Condividi su facebook
Condividi su linkedin
Condividi su twitter
Condividi su email

Tag

Hit Refresh

 

Nel libro Hit Refresh, una pagina nuova, edito  in Italia da ROI edizioni nel 2018, il CEO di Microsoft Satya Nadella spiega come la tecnologia a suo parere migliorerà il mondo.

Satya Nadella viene assunto in Microsoft nel 1992, ne diventerà CEO nel 2014, mai pentendosi di esserci entrato. Decide di unirsi a Microsoft perché voleva far parte di una azienda che sentisse la missione del cambiamento del mondo. All’epoca, l’unico vero rivale di Microsoft era IBM, poi con il passare del tempo la competizione aumentò, purtroppo a sfavore di Microsoft.
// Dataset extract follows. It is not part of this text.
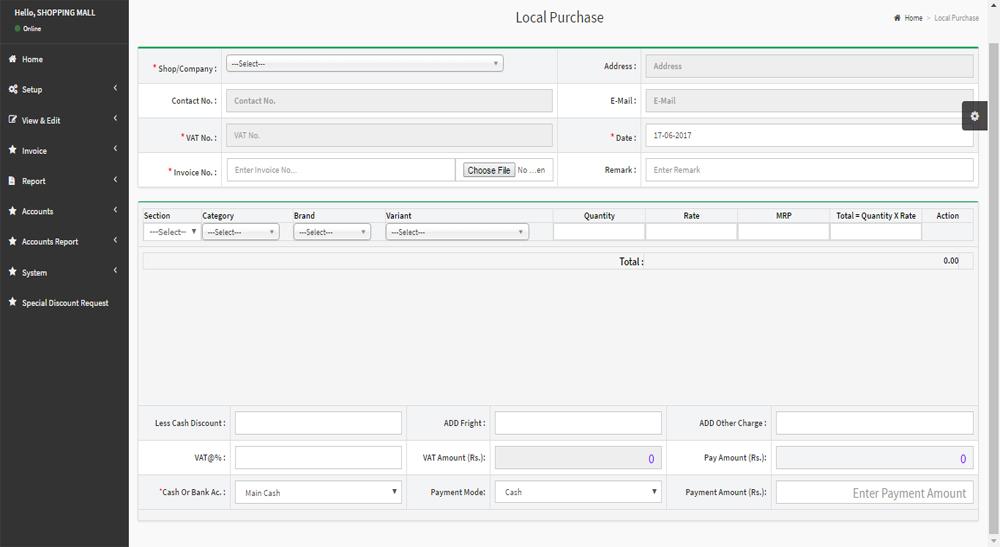Expand the System menu chevron
1000x547 pixels.
tap(115, 271)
In un giornale di satira, il gruppo intero fu disegnato come una banda di criminali che si puntavano le pistole uno contro l’altro e per Nadella era un segnale impossibile da ignorare anche perché, attraverso quella pubblicazione, era stato reso visibile all’esterno.

Quando fu nominato CEO, decise di condividere con i dipendenti la sua priorità assoluta: modificare e rinnovare la cultura aziendale, rimuovendo le barriere all’innovazione. Subito dopo aver avuto l’incarico di CEO, mise all’opera un esperimento. Ogni settimana i massimi dirigenti della compagnia si incontravano per raccogliere le idee e discuterne. Nadella stesso aveva fatto parte di questi incontri quando Steve Ballmer occupava la poltrona di CEO. Ma lo scopo di Nadella era un altro: voleva far rivivere la passione dei primi albori di Microsoft, quelli di Bill Gates. Ecco come procedette.
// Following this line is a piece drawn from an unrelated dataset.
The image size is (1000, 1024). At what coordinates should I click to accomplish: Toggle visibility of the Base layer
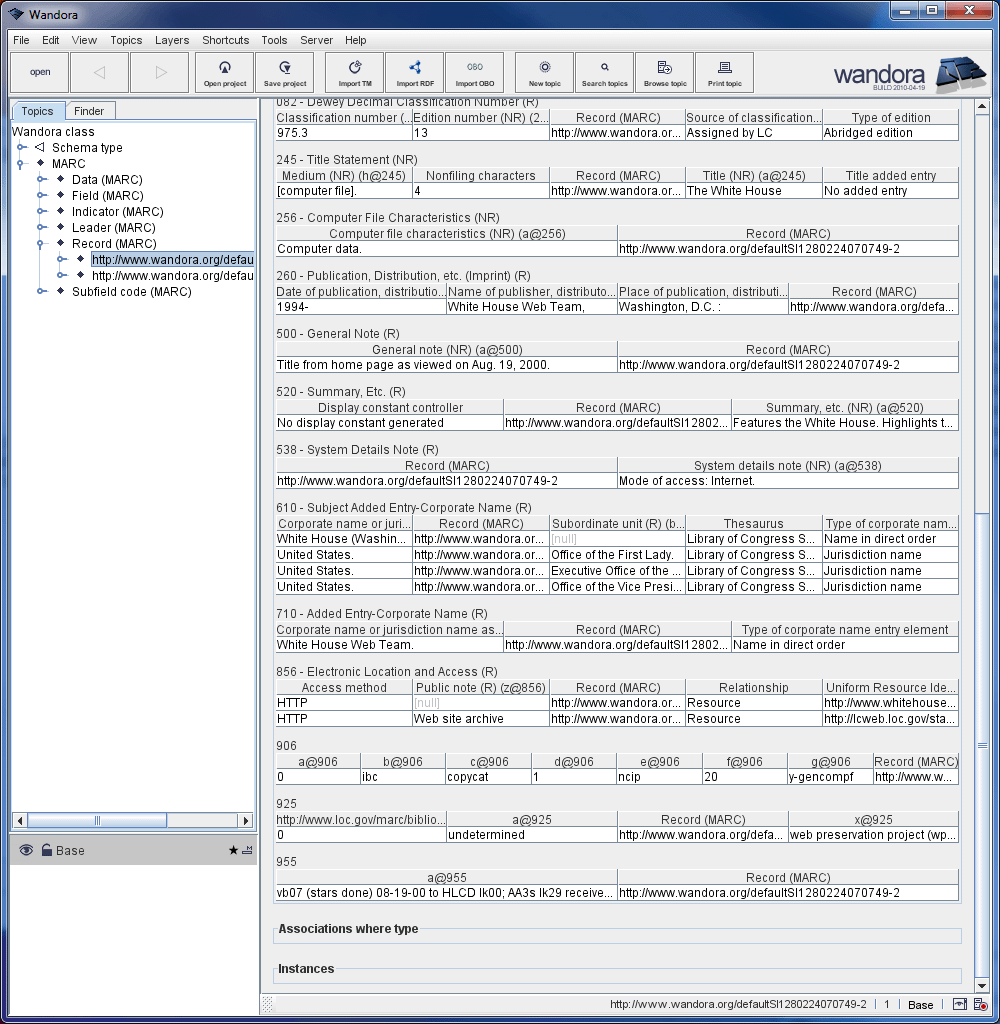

Qualche giorno prima, la squadra di football Seattle Seahawks, aveva vinto il Super Bowl. La vittoria era attribuita a una condizione mentale perfetta degli atleti. Il coach Pete Carroll aveva ingaggiato uno psicologo di nome Michael Gervais, specializzato in percorsi di consapevolezza personale e professionale necessari a ottenere alti livelli di prestazioni. Il suo approccio era simile al Kumbaya (canto spirituale di autore incerto, originario degli Stati Uniti d’America, scritto negli anni ‘30) e fu capace di coinvolgere gli atleti della squadra di football e portarli alla vittoria.

Nadella fece sperimentare lo stesso approccio a Microsoft: invece di tenere le riunioni nelle sale conferenza, decise che si riunissero senza cellulari in campi all’aria aperta sotto la supervisione dello psicologo Michael Gervais. A tutti, lo psicologo chiese: «siete interessati a vivere una esperienza individuale straordinaria?». Tutti annuirono. Lo psicologo afferrò l’occasione e disse: “bene, allora ho bisogno di un volontario”, ma nessuno si alzò. Lo psicologo allora esclamò: «perché nessuno si alza? Non volevate avere una esperienza unica?». Senza l’ausilio dei cellulari su cui concentrarsi, iniziarono a fissare le scarpe e ad accorgersi che mancavano di qualcosa.

Michael Gervais incoraggiò quindi a condividere le loro passioni e li spinse a riflettere su chi fossero, come connettevano il lavoro alla loro vita e li fece parlare uno ad uno. Quando toccò a Nadella, egli raccontò al gruppo della sua famiglia, del figlio malato, dei genitori che con la loro forza lo avevano cresciuto ed educato. Punta quindi il suo discorso narrativo soprattutto sulle modalità apprese per imparare e immagazzinare nella sua vita l’empatia e il momento esatto in cui per la prima volta nella vita dovette seriamente pensarci. Lo fece quando una volta un suo collega gli porse questa domanda: «cosa faresti se, camminando per strada, incontrassi un bambino che piange?» e Nadella disse: «chiamerei il 911….».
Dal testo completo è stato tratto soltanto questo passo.